__Data records__:
Segment Open

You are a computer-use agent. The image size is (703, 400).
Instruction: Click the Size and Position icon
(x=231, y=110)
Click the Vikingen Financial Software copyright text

Segment Closed
Segment Open

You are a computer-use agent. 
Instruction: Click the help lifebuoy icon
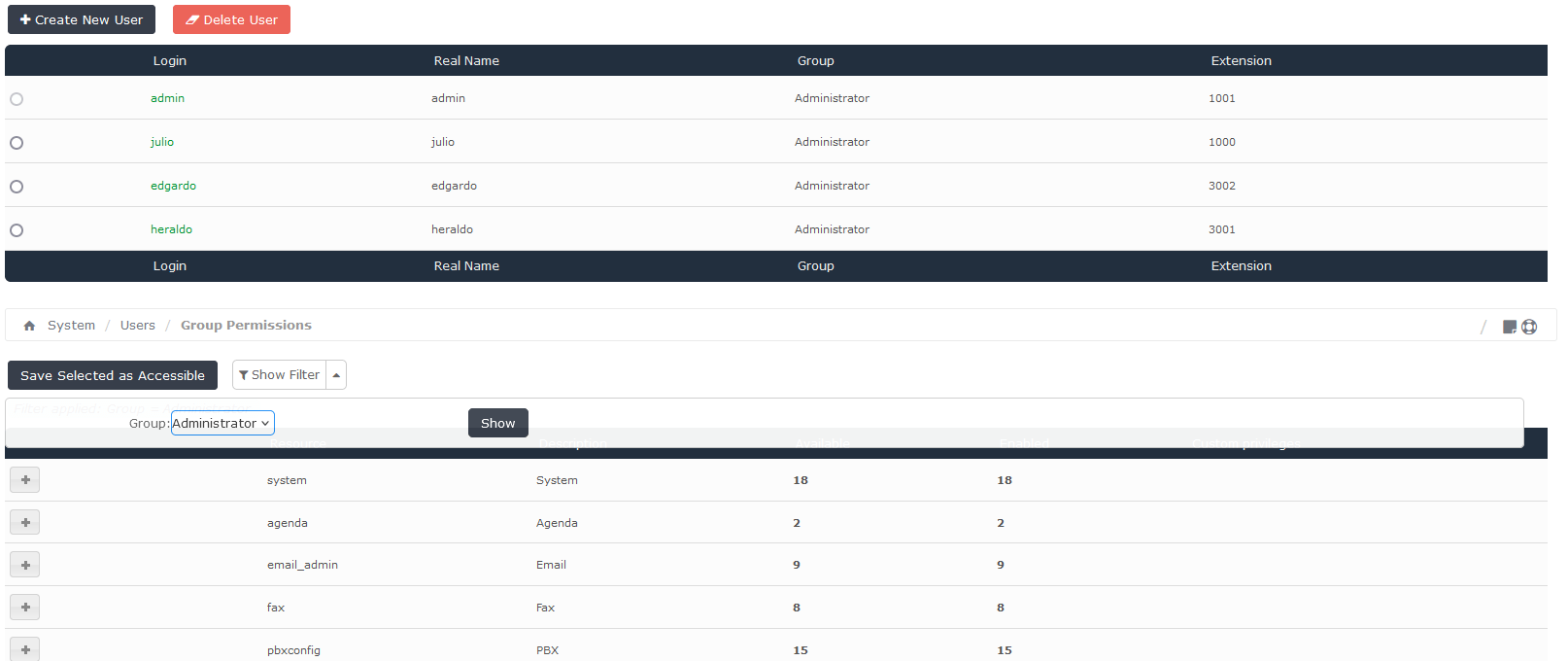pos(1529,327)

Segment Closed

__What to work on__: Within the data above, the span starting at the line containing "You are a computer-use agent. The" and ending at the line containing "Click the Vikingen" is to be retyped exactly, with no other lines.

__Problem solution__:
You are a computer-use agent. The image size is (703, 400).
Instruction: Click the Size and Position icon
(x=231, y=110)
Click the Vikingen Financial Software copyright text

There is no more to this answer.